-------- Records for the task

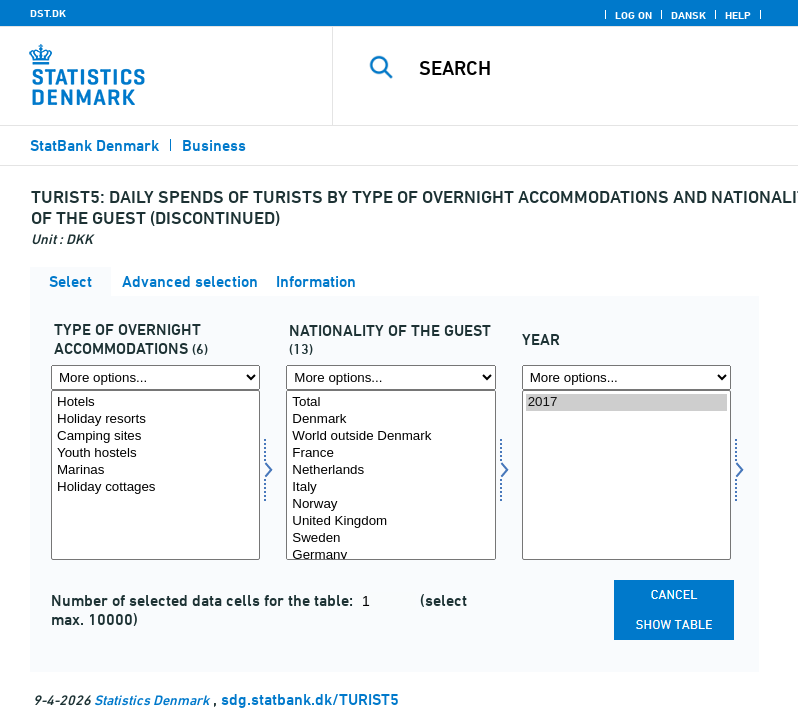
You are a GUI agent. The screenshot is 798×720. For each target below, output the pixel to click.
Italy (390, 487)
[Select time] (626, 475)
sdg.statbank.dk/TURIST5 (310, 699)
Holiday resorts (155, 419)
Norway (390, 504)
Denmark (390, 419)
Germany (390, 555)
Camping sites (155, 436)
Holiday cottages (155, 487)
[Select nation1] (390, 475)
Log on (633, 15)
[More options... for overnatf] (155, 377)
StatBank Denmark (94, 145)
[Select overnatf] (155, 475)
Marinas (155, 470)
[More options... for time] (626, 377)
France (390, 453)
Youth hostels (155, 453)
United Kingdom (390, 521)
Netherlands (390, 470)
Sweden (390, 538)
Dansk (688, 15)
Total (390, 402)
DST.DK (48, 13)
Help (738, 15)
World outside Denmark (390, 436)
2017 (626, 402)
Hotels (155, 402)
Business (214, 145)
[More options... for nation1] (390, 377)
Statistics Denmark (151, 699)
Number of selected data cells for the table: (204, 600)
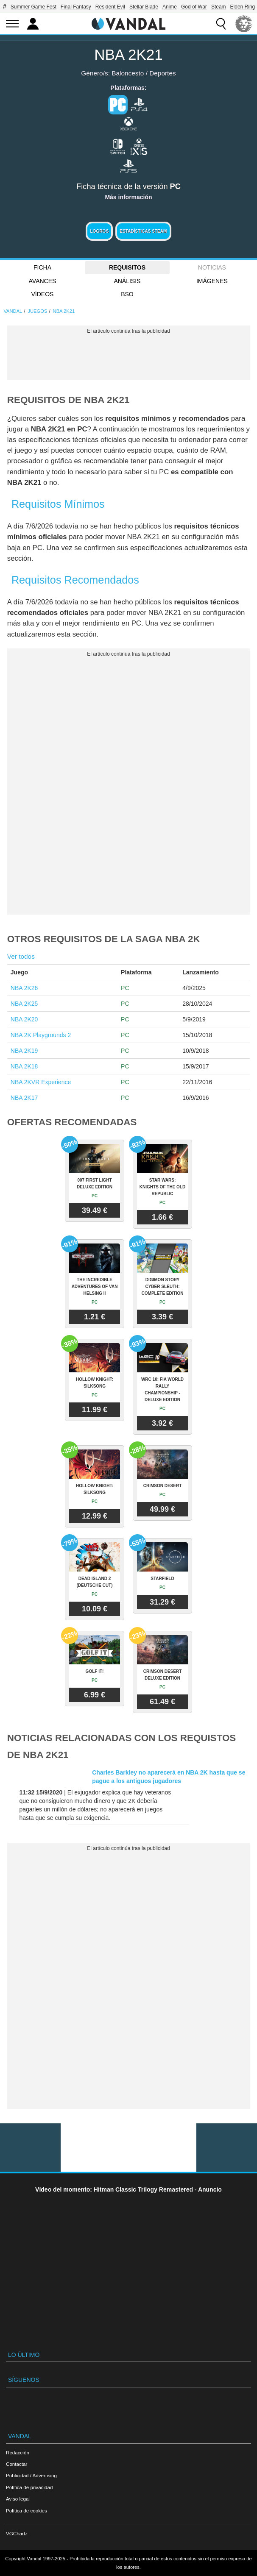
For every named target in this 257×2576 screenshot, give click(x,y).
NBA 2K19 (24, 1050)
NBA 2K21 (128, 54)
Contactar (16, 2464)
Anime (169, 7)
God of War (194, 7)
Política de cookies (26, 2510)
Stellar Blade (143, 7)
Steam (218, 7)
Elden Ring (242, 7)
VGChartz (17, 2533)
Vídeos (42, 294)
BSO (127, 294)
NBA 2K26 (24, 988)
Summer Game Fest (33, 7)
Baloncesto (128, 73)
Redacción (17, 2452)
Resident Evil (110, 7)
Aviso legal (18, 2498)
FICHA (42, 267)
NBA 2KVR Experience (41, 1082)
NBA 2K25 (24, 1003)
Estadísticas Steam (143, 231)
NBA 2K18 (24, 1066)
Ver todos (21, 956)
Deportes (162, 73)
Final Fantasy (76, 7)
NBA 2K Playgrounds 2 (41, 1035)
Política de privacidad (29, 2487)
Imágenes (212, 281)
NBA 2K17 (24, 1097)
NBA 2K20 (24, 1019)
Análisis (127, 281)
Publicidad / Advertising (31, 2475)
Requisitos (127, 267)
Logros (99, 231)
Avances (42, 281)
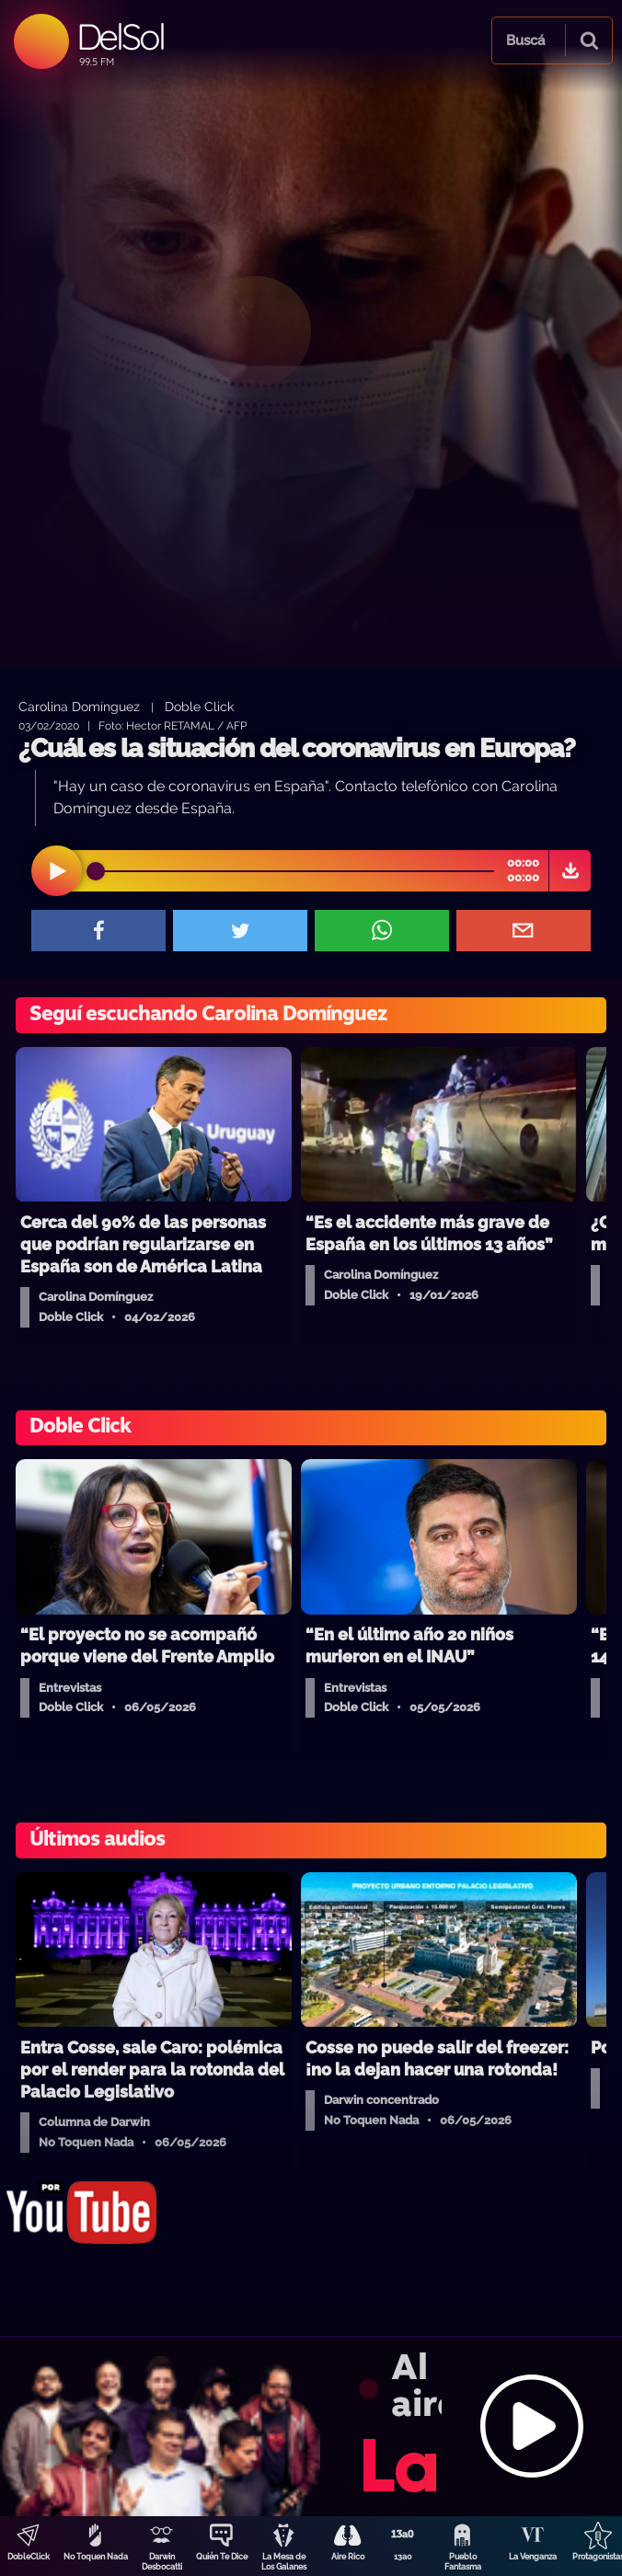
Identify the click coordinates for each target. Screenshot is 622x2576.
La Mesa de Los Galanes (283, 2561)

----------------

Activity: After reading each line of the data, give only the number of lines that include the word "overnatf".

Written answer: 2